By the 17th century, the antagonisms of earlier years had largely abated, but Lutheran anti-Judaism incited Christians to reject and mistrust Jews in many ways, particularly if they were economically successful. Not until 1871 were Jews finally made equal before the law. This prompted a more rapid acculturation of Jewish youth, especially among young Jewish intellectuals, both men and women, who became soon over-represented in German universities - compared to their small number in the wider society. Herzig makes the point that, despite this acculturation, German Jews remained faithful to their Jewish identities, which signified to them much more than just a religious quest. Jewishness gave them a sense of self and belonging.
Starting immediately after Hitler's accession to power, German Jewry was incrementally deprived of all their civil rights. Herzig assesses that out of 134,000 German Jews in 1939, only about 8,000 survived the Holocaust. He sees the role of the Church, in face of this tragedy, as one of a silent eye-witness, if not accomplice. Only the Catholic Raphaelsverein, which assisted Jews to emigrate, was an exception. But while Catholics were largely reluctant to preach and propagate the Nazi racial ideology, numerous representatives of the Protestant churches became convenient mouthpieces of Nazi propaganda. It is unfortunate that Herzig devotes less than 20 pages to the fortunes of German Jewry after 1945. German ambivalence about their present situation still remains, even though the popular media, and all politicians, take a strong position against antisemitism.
Given the book's tight format and its emphasis on portraying an overall history of Jews in Germany, it is clearly intended for the general public. However, Herzig's narrative is not easily accessible and, in places, quite convoluted. It comes as a surprise that he makes relatively little use of primary sources and, specifically, that his coverage of Jewish women is almost non-existent. Even though he writes that, during the first pogroms in Germany in 1096, many women formed part of the resistance, choosing suicide over enforced baptism, he never elaborates on this remarkable demonstration of female solidarity. In another case, he shows that a conservative Jewish women's liberation, under the leadership of Bertha Pappenheim, took place in the Wilhelmine period, but the information is only sketchy. And what of all those noteworthy Jewish women philosophers, writers, artists, scientists and social reformers? Should they not be included in any representative survey?

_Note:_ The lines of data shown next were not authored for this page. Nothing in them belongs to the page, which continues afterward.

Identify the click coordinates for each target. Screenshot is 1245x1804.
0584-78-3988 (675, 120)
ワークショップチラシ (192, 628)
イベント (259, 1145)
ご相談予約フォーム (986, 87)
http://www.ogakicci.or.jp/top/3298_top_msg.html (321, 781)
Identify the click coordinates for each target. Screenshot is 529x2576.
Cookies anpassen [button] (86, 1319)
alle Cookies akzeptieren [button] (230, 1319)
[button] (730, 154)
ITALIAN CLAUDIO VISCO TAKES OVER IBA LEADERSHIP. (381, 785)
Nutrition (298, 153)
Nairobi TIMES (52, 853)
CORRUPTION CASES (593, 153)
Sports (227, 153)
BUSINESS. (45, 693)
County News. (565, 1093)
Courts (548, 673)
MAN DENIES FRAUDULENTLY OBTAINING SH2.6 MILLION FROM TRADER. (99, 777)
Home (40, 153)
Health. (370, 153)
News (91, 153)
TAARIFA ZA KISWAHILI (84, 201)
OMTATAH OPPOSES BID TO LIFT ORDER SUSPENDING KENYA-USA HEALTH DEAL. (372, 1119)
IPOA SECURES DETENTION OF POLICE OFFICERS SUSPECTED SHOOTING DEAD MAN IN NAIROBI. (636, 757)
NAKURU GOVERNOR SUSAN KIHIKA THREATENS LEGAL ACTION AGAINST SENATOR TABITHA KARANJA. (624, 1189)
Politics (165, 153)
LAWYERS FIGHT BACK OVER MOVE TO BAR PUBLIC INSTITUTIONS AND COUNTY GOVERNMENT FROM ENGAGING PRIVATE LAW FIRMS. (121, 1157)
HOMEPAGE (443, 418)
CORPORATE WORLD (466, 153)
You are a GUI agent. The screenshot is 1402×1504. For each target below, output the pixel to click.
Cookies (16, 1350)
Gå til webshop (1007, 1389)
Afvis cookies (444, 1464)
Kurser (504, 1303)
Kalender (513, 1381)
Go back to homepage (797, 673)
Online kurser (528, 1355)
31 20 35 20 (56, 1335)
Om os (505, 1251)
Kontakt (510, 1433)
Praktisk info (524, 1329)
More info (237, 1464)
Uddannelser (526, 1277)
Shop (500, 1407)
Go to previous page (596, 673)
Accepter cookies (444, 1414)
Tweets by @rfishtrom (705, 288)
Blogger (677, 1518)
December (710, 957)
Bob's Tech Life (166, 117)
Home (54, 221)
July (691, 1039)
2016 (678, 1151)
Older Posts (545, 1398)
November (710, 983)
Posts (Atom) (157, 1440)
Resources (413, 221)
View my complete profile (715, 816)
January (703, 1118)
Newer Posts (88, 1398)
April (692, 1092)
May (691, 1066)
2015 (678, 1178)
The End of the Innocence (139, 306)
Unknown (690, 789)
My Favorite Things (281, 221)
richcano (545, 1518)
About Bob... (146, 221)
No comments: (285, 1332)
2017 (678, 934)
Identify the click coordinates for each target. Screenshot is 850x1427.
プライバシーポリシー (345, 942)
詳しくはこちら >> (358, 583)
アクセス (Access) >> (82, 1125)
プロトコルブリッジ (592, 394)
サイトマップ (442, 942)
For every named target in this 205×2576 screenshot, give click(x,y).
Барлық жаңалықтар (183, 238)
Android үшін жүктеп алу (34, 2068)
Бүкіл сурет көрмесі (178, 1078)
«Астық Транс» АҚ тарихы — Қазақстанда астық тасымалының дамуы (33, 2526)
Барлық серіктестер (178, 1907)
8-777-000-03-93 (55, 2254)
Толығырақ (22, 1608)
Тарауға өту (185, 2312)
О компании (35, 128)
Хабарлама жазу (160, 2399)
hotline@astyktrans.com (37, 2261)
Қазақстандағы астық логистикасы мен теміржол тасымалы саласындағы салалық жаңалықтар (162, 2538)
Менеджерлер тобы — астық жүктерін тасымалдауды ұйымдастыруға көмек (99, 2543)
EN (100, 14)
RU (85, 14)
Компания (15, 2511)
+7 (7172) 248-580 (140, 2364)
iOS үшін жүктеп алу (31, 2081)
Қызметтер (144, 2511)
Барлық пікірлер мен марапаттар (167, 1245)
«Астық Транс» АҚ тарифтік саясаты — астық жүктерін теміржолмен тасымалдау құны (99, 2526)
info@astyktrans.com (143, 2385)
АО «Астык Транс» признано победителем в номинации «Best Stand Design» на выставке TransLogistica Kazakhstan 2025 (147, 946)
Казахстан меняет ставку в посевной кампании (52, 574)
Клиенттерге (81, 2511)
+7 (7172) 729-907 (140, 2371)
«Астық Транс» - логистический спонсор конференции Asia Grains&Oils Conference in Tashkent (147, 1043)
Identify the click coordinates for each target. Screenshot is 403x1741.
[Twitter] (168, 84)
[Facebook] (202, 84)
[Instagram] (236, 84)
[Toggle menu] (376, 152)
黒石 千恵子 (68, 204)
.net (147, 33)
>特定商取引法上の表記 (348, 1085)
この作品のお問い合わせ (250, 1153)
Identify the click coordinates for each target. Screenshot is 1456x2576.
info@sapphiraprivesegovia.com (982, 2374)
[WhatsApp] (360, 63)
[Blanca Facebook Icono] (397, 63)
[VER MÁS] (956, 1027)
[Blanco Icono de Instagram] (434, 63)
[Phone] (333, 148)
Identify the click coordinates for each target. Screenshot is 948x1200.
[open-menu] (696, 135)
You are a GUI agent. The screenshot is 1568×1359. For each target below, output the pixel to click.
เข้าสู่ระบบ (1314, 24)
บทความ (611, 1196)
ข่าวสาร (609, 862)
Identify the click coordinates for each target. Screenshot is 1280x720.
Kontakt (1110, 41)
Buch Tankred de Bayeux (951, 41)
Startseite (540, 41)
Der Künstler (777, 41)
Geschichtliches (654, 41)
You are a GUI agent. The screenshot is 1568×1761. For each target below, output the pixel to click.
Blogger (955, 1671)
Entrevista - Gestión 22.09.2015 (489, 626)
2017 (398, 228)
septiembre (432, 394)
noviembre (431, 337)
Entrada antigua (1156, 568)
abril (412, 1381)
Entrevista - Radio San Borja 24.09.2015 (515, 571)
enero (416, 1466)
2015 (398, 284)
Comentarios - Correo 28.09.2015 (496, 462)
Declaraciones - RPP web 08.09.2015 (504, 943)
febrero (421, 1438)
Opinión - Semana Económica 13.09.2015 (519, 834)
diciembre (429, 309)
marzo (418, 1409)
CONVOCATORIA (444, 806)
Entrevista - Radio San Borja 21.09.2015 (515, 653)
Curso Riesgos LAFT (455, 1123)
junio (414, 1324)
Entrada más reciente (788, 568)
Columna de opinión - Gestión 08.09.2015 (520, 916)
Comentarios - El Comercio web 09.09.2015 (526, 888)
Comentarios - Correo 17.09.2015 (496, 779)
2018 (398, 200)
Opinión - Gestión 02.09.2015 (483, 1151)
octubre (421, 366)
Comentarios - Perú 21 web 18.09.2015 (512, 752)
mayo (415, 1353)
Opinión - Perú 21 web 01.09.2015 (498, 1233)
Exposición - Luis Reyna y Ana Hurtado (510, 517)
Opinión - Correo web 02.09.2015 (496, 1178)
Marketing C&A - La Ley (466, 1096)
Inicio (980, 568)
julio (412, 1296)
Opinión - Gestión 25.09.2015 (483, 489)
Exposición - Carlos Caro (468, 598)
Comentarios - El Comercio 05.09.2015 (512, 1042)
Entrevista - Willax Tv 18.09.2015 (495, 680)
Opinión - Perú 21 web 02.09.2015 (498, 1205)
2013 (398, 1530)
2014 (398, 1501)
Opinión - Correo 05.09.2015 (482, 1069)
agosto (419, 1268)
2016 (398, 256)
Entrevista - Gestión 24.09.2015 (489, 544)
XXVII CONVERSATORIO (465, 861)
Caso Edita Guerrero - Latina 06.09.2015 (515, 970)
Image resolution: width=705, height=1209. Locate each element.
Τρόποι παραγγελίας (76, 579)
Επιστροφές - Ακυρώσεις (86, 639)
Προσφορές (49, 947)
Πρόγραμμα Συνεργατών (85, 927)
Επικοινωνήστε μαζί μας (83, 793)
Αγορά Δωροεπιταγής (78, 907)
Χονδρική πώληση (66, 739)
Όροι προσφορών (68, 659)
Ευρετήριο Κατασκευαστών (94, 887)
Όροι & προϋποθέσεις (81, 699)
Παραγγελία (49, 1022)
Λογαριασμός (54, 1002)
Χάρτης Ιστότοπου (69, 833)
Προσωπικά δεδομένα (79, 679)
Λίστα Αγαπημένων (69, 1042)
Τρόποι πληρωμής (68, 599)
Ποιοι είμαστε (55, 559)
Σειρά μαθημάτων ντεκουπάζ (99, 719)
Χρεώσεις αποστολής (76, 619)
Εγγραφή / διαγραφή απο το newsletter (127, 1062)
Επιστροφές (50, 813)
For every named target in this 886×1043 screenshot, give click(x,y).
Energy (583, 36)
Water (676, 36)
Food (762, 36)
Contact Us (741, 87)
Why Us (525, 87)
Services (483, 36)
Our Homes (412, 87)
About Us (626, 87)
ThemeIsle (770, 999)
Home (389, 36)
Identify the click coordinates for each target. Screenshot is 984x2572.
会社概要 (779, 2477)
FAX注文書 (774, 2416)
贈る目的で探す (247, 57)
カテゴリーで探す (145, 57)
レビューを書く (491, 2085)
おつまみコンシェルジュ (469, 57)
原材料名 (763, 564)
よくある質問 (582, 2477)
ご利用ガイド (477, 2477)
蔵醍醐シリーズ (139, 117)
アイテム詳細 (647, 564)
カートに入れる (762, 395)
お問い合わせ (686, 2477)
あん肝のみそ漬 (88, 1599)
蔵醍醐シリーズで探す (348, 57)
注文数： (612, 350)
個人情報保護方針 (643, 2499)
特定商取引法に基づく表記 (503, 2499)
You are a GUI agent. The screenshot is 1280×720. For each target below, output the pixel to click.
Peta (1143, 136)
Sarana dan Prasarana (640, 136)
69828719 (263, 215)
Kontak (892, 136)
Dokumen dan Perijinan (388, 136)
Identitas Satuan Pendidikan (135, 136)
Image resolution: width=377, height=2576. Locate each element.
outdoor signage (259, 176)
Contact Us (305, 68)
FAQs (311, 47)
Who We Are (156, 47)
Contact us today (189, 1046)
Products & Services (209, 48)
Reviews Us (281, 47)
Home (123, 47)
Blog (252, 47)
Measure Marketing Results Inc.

Another difficulty in this book arises from Herzig's refusal to be explicit on the extent to which social segregation hurt, or even destroyed, Jewish-Gentile relationships throughout history. Reading this book, one unfortunately feels rushed. I think it would have been more beneficial if fewer facts had been accumulated, but more background provided about how these facts came about. And lastly illustrations would have been a valuable addition.